Tuesday, January 12, 2016

Seeking...

"Mark well that God doesn't miss a move you make; he's aware of every step you take. The shadow of your sin will overtake you; you'll find yourself stumbling all over yourself in the dark. Death is the reward of an undisciplined life; your foolish decisions trap you in a dead end." Proverbs 5:21-23 (MSG)

Sounds kind of scary doesn't it? And well it should. A life full of sin leads to a dead end. No one wants to hear that. No one wants to even read that. I think that's why it caught my eye the other day when it popped up on my phone, as the verse of the day.

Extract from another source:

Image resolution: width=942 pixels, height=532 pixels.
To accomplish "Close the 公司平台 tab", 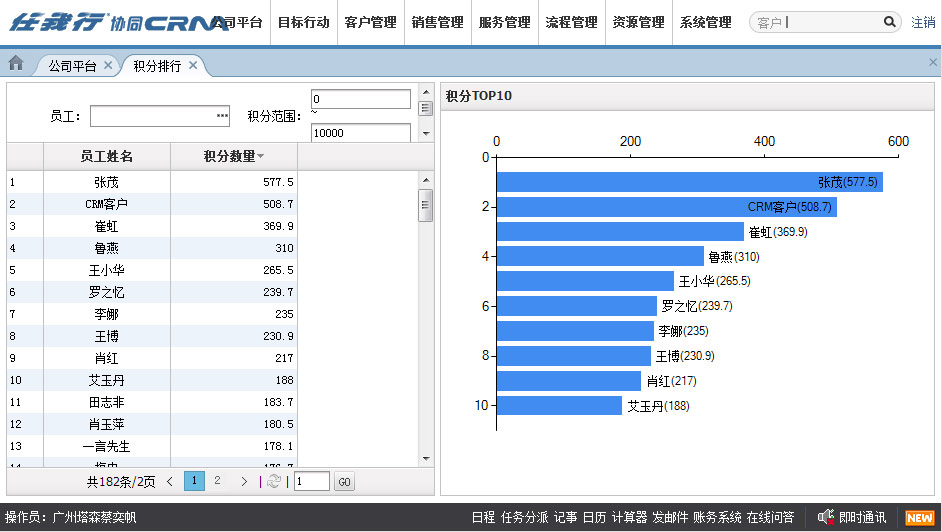I will [x=108, y=65].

God knows every move you make. I've been taught that ever since I was younger. God watches every move. He's all-knowing, all-powerful, all-seeing. To be truthful, that used to scare me. Sometimes, it still scares me. To know that the Creator of the whole universe is watching me. That He knows my name. Knows my cries, knows how many strands of hair is on my head.

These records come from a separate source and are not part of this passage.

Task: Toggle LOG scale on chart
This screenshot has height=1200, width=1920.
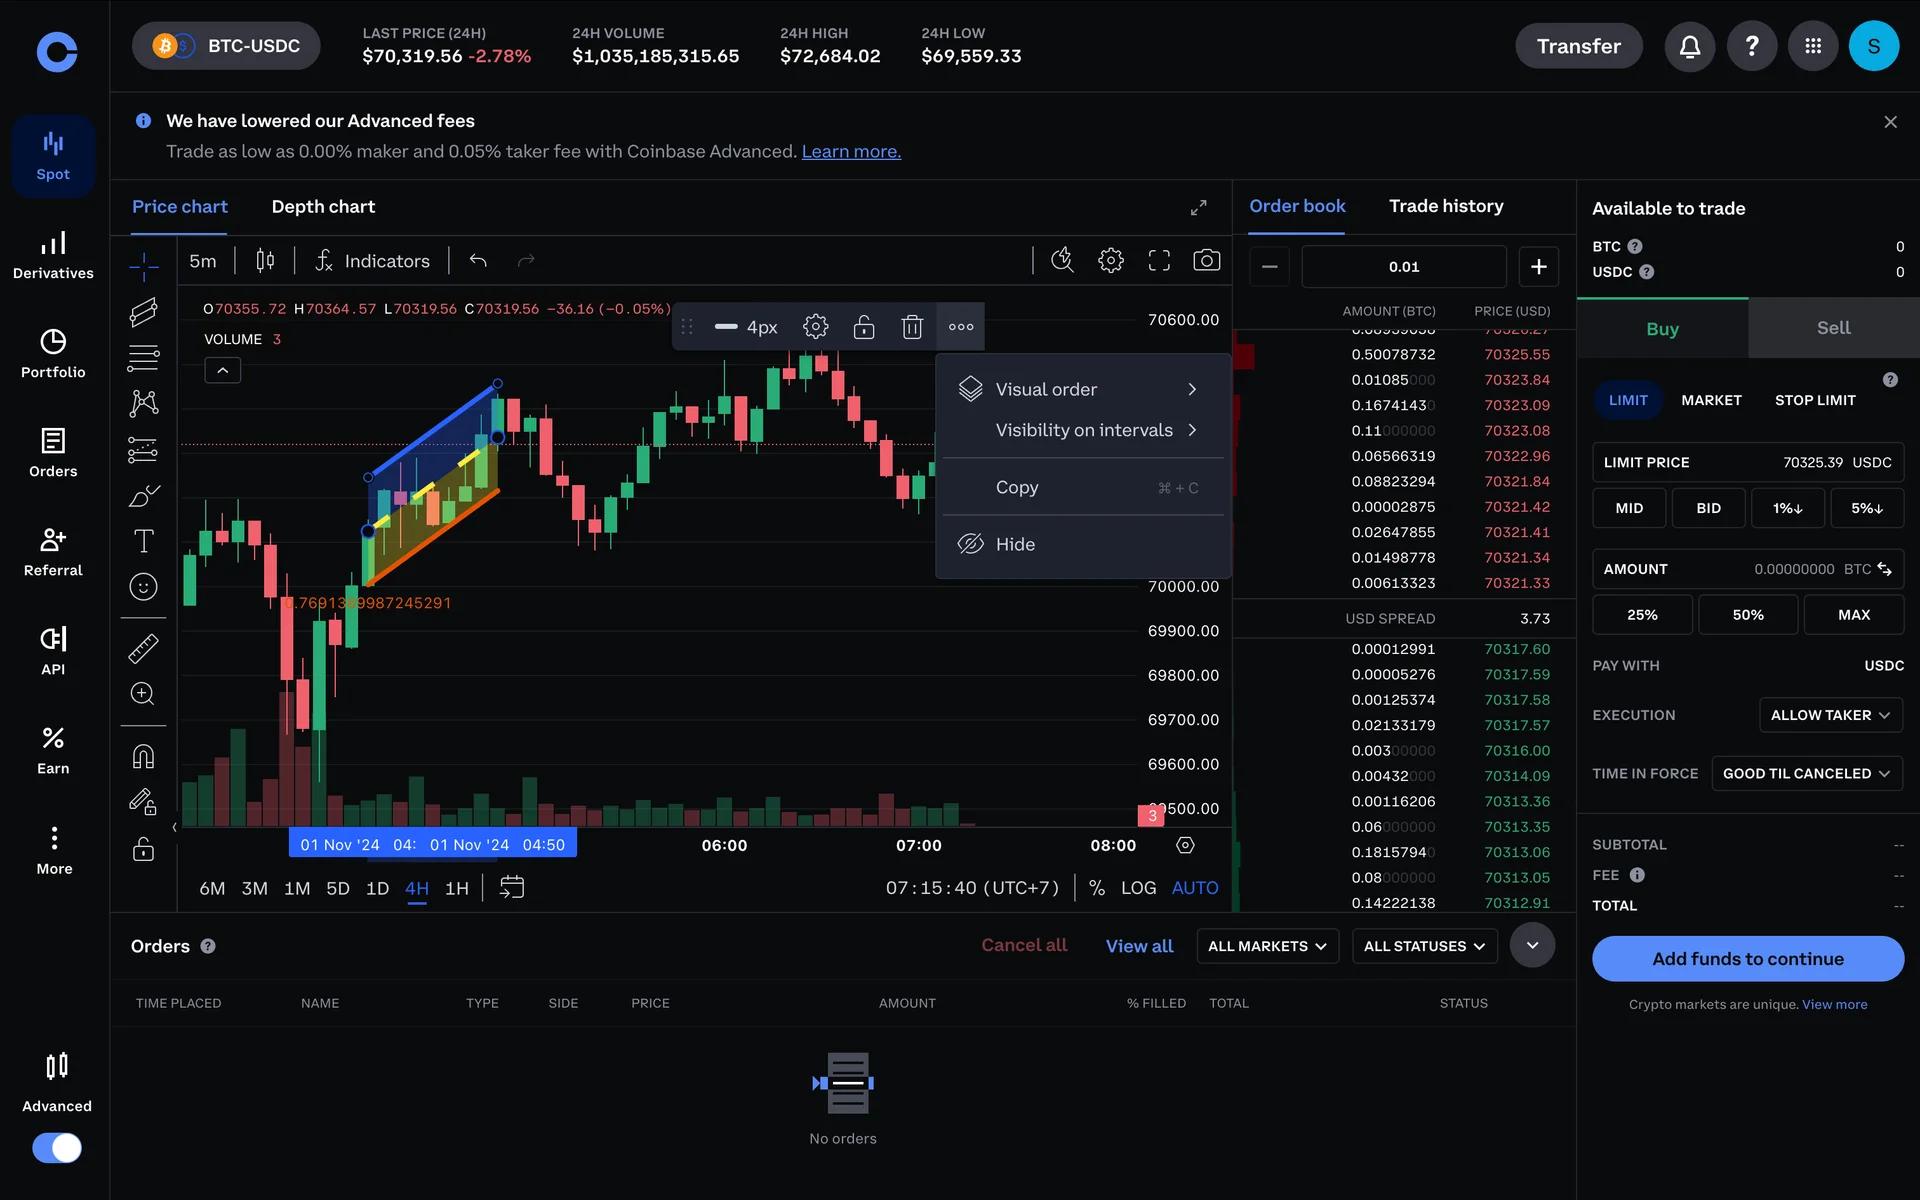Action: click(x=1138, y=888)
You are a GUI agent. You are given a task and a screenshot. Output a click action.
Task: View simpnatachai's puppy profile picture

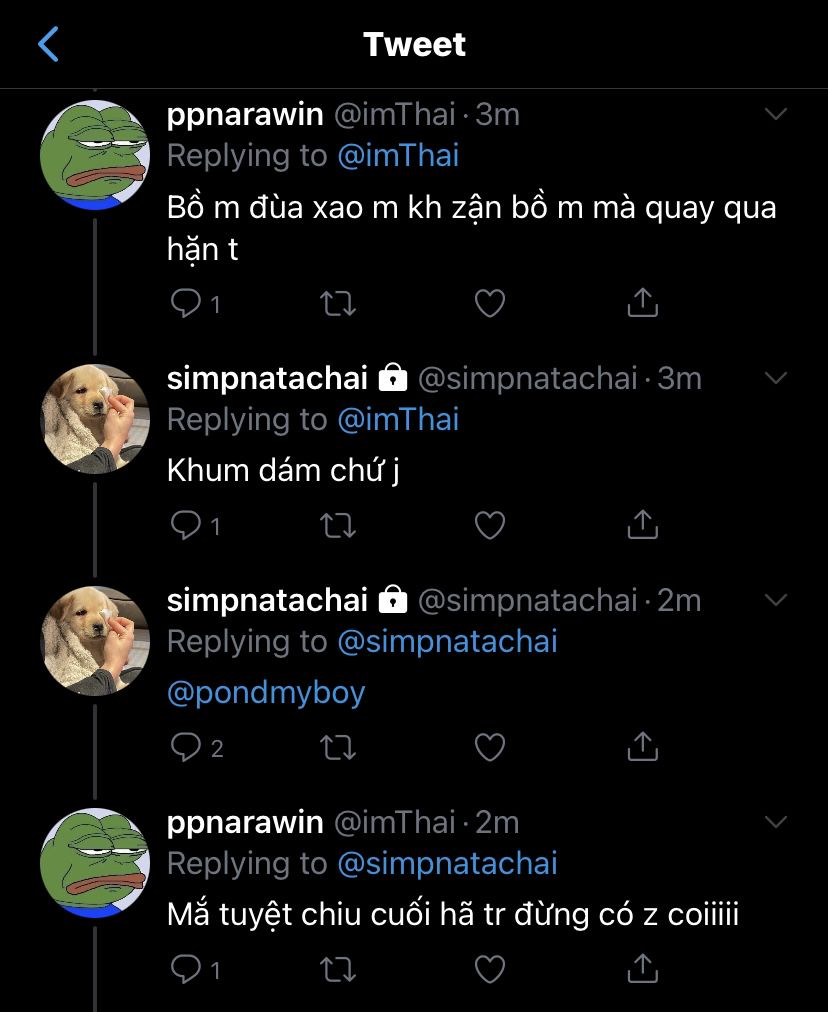pos(95,418)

As small as I feel sometimes, I know God sees me, knows me better than I know myself. Every move I make, He knows. And yet He still wants me to be His child. As much as I feel like I've screwed up, He still pleads for my soul. He still wants my love. And as much as I feel like I've screwed up, I'm going to grasp for His Hand time and time again. I'm going to claim His love. I'm going to seek His presence day in and day out. That's the only way I know how to survive this crazy thing called life.

Not only am I seeking His presence, but I seek God's guidance. For raising my daughter, for my marriage, for how to show His love at work. I don't want to be stumbling over myself in my attempts to cover up sin or anything that I feel ashamed of; Jesus' blood has covered those.

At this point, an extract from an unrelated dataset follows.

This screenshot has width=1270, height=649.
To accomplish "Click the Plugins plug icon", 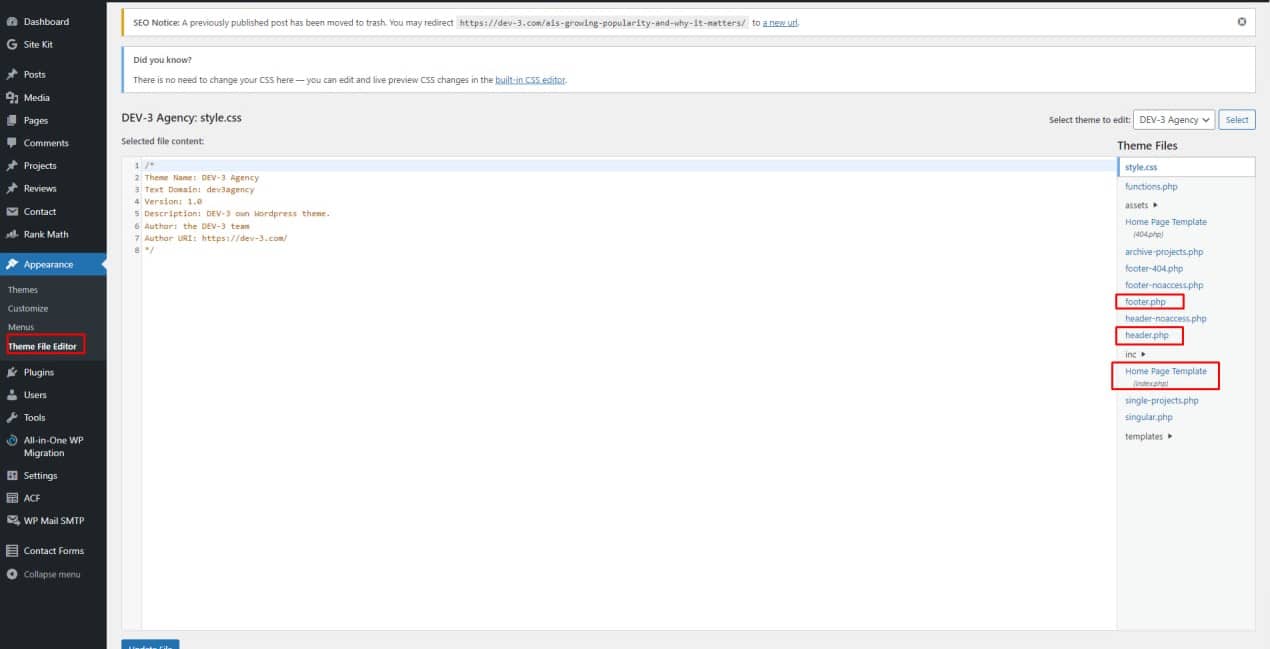I will [x=12, y=372].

One thing I need to remind myself constantly is to stop taking the sins back that I've confessed. I have the tendency to think "what if I had done this differently? I wish I had done this, or that. what if this had never happened?" But I've come to realize that those what if's and I wish's are just sucking energy and joy from my life. I took the path I took, and God is still crying my name. Even if there are days that I don't feel deserving of His love and mercy, I know He will extend it. Until my very last day on this earth, I will seek Him and desire Him above all else.